The following passages are from the Sept. 1, 2011 document delivered to Jack O’Dwyer. BYU administrators and students refused to discuss any of the topics we raised.

The Editor of PRSSA’s student publication, FORUM, explained to you via e‐mail that she was “familiar with you and your publications” and “not interested in asking for nor seeing your materials”; that she had “no interest” in speaking with you; and that she would prefer you “not contact [her] or officials of [her] university any further.”

In response, you sent her the e‐mail, excerpted below. You subsequently sent two additional mails, also excerpted below, to officials at the university in Utah where she was enrolled. (Source: Dec. 15, 2008, e‐mail from Jack O’Dwyer to the editor of PRSSA’s student publication, FORUM.)

You said in an e‐mail to me Nov. 23 that you were “informed that you [me] were asked to address any questions or concerns you have to the PRSA/PRSSA headquarters in New York” and that you would “appreciate it if in the future you would go through PRSSA if you have any requests.” Being a PR professional, you must understand the importance of going through the right channels in an organization.

I am wondering who told you to address my questions or concerns to either PRSSA or PRSA and that you were not to deal with me at least until that happened. You are a very important national leader of PRSSA since you are editor‐in‐chief of The Forum (sic). As your bio points out, you are an active member of the Church of the Latter‐day‐Saints (sic).”(vice president, Public Relations), VP‐PR of the Society, contacted at about 3 p.m. today, Dec. 15, said there is no such order from him and that you are free to talk to me as far as he and the Society are concerned.

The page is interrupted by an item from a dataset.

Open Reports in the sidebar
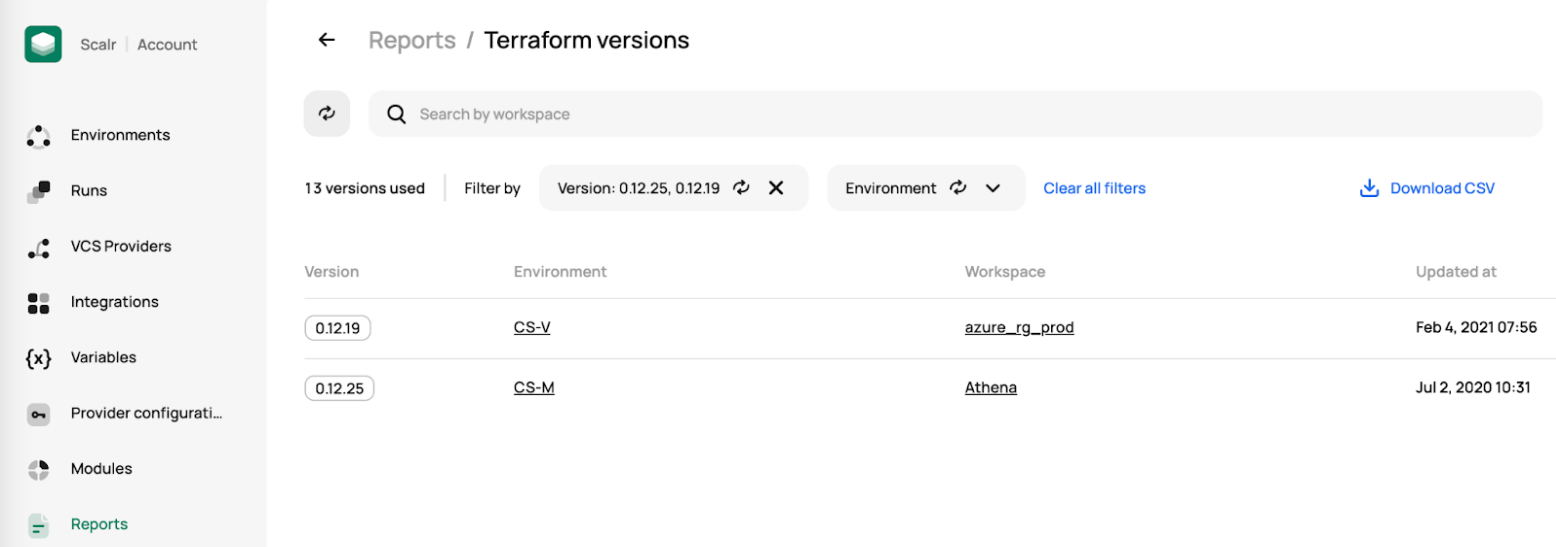1556x547 pixels. (99, 524)
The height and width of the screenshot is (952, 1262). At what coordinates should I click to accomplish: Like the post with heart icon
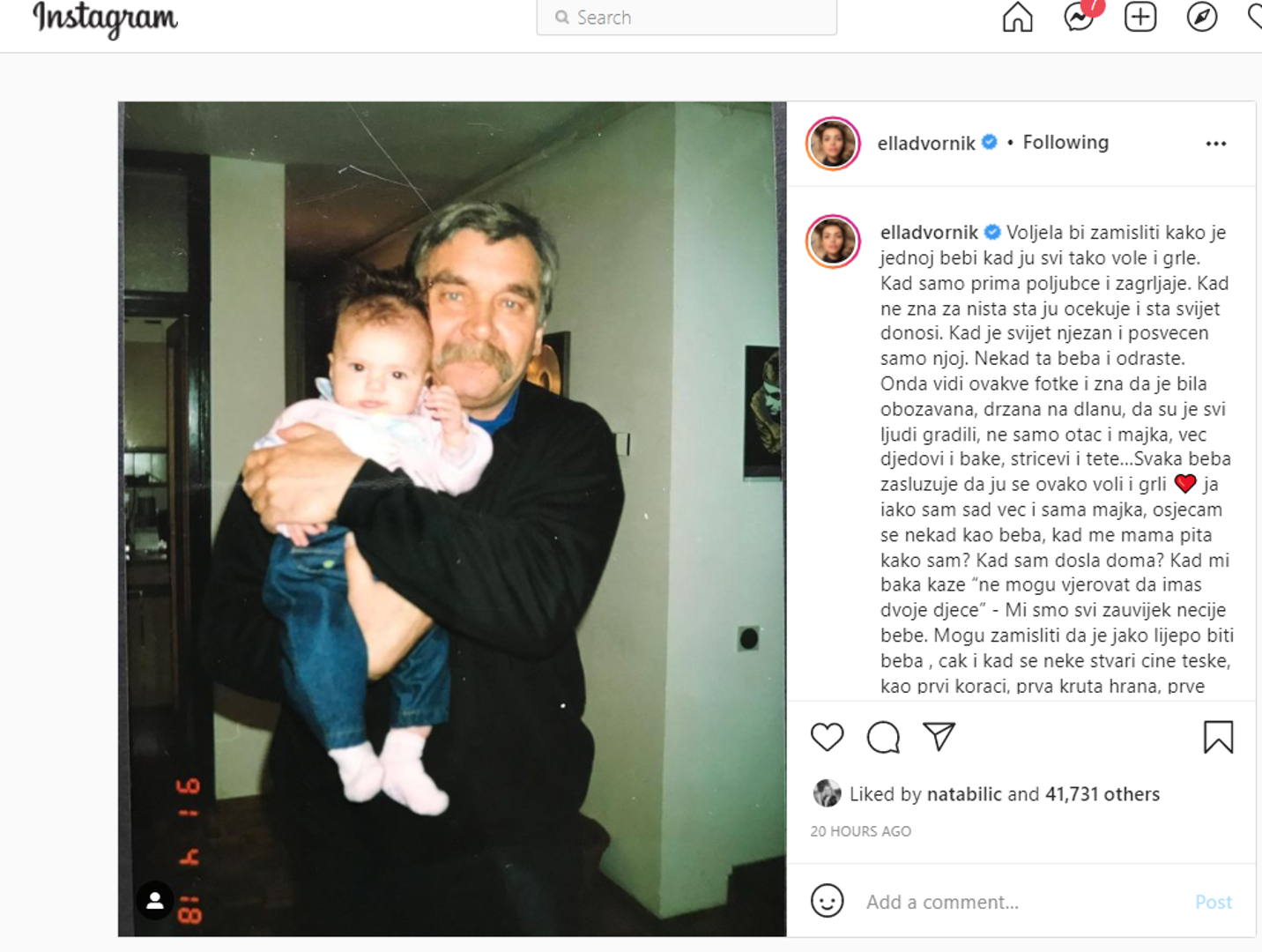click(828, 737)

I have a call into (director of Education), director of education of the Society, who is listed at the top of the section on PRSSA, to see if she has given students such a policy. But as of 4:05 today she has not returned the call. I also called (manager, Student Programs), coordinator of student programs shortly after (director of Education). I left a voice‐mail message with (manager of Student Programs) and will copy them on this e‐mail.

Since the PR Society has severely criticized me in a full page in the September Tactics (attached) I could see where students might not want to deal with me. The American Assn. of University Professors, with 43,000 members, says students must have “conflicting views on contentious subjects” or they are being educationally “deprived.” Depriving or discouraging in any way PR student awareness of the stories and opinions on the five O’Dwyer products would seem to fall under what the AAUP is talking about. I am continuing efforts to clear my name with members of the Student Chapter of the PR Society at (university) as well as faculty who are members of the PR Society. Attempts to gain equal space in Tactics to rebut the full page of false charges against me in 22,000 copies of the publication have gone nowhere.

It would be nice to have an article in The Forum (sic) of the Student Society of which (PRSSA member) is editor but [she] has now told me I am not to contact her again and says I should not contact any school officials, either.

I am unable to e‐mail (university president) directly so I hope you will pass on this e‐mail to him. I believe it’s a matter of academic freedom that [he] should be involved in. Does [he] agree that I should cease attempts to clear my name with school officials and students? It’s hard for me to understand institutions of higher learning turning their backs on information and opinions.